#### Problem requirements:
Among the lines below, take the one holding "Screws (43, 831)", the one holding "[Search] (582, 131)", and all lines between them. Set them down exactly.
══ Material provided ══
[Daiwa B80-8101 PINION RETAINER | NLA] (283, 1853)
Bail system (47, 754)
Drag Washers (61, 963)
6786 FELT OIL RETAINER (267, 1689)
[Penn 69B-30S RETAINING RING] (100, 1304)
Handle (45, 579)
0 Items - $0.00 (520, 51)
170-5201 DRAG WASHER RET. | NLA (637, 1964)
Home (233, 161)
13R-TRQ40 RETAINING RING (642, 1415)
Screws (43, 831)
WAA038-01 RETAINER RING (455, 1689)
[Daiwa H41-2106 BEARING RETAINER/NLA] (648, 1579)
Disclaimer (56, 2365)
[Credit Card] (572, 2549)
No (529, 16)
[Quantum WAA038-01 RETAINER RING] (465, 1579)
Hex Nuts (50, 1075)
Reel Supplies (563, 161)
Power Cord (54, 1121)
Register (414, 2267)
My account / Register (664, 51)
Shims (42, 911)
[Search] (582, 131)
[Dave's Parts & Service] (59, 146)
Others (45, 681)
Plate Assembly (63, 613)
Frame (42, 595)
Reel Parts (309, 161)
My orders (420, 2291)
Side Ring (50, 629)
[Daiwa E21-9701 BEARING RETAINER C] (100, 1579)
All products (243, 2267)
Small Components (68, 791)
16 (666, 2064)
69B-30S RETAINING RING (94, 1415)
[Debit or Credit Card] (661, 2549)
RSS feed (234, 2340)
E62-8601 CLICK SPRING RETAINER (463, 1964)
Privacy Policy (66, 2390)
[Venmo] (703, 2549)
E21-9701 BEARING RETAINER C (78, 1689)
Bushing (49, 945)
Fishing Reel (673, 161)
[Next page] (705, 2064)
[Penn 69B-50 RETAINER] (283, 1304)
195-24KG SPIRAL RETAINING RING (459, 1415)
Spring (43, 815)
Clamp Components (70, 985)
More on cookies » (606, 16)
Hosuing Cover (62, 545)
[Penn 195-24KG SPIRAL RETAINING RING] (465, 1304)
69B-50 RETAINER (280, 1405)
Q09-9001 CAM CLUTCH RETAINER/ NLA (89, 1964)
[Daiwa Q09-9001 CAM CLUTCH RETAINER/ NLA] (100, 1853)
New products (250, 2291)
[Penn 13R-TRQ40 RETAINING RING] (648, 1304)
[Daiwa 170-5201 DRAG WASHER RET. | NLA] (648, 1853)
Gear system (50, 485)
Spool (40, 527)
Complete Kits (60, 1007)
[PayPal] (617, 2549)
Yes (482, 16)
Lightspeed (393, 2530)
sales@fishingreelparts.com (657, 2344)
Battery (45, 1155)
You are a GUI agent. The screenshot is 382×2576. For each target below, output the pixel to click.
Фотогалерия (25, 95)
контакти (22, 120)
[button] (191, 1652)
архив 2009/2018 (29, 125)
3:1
═══
#### Exercise result:
Screws (43, 831)
WAA038-01 RETAINER RING (455, 1689)
[Daiwa H41-2106 BEARING RETAINER/NLA] (648, 1579)
Disclaimer (56, 2365)
[Credit Card] (572, 2549)
No (529, 16)
[Quantum WAA038-01 RETAINER RING] (465, 1579)
Hex Nuts (50, 1075)
Reel Supplies (563, 161)
Power Cord (54, 1121)
Register (414, 2267)
My account / Register (664, 51)
Shims (42, 911)
[Search] (582, 131)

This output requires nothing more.